The EU summit that concluded last week was the latest attempt at a solution but to many observers this descended into farce after David Cameron withdrew his support for the treaty.

It’s strange for me to reconcile his decision being an Englishman living in Ireland, a country which depends on the common currency. But I think that he made the right decision. If we could turn back time I’m sure that the Irish people would probably have made the same decision. I see entry into the euro as the catalyst for the problems that Ireland now face, lured in by many of the EU monies available, cheap credit very quickly became too readily available and we gorged on it. The developers – granted – more than most but we all had our fair share and there was nobody in tune enough to control the mounting debt levels.

If you were you David Cameron though and faced with that decision on Friday, would you have reacted differently? I don’t think anybody could.

The UK signing the EU treaty would have been like entering a partnership with Anglo Irish

Let’s look at the facts. Staying out of the common currency has pretty much ensured that the UK will face a less damaging recession than the rest of us. You (as Cameron) are now being asked to hand over more financial and fiscal policy to a governing organisation that has not done particularly well (and which many would say has failed spectacularly). They have continually failed to stem the crisis and rather than passing over more control, the sensible thing would be to wrest some control back.

It would be like entering a partnership with Anglo Irish or giving me the keys to the Exchequer and asking me to give them back after a day’s trading on the markets. Both would be foolish in the extreme, probably far more than that.

Unfortunately, the eurozone sovereigns remain under pressure after the lack of decisive action last week. We are warned again that after the latest raft of stress tests that some banks face another huge shortfall and quite rightly the markets continue to shun government debt and the euro. Many of the strategies proposed so far have been flawed. Banks were encouraged to buy sovereign debt to shore up their risk and bolster their capital adequacy. As their values have dropped it has done the opposite. Credibility is at an all-time low in the market and nothing is picking it off the floor. The EU now faces a possible S&P downgrade.

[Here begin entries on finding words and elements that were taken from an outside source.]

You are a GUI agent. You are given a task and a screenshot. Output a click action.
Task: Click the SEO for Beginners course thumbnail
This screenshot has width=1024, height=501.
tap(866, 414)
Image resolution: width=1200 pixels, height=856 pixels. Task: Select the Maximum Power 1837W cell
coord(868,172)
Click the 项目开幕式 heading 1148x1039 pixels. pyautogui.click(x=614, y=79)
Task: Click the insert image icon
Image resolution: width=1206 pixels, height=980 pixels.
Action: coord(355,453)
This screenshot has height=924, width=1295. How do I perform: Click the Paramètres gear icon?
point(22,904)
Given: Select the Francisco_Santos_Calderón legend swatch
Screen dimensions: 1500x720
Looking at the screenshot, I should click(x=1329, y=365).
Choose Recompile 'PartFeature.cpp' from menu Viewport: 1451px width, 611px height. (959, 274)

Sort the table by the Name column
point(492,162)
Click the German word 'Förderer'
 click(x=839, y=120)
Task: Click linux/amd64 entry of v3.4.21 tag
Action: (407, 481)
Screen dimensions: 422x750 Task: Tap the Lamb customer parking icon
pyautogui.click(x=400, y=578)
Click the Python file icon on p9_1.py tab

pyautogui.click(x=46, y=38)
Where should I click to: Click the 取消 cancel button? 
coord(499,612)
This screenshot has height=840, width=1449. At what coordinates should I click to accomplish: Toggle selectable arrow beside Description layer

We continue to face very difficult decisions. There has to be pain, of that there is no doubt, the depth of the difficulties that we face means that there is no pain-free exit from this situation. The Budget here was not received well and understandably so. We are all being hit in the pocket and in support functions that we all rely on to survive but the cuts quite simply had to be made. The question is whether or not they made the cuts in the right places. Saving lives by retaining funding in the health sector or moving a roundabout in Galway ten metres to the side? I know which one I’d choose.

I’m not in favour of the ‘lost decade’ forecast by Goldman Sachs. Each time the banks are recapitalised I only see it as papering over the cracks until the next stress test. Rest assured that the bankers will not face this lost decade. They will party through the most difficult times feasting on the uncertainty and volatility in the market place. It is what they do.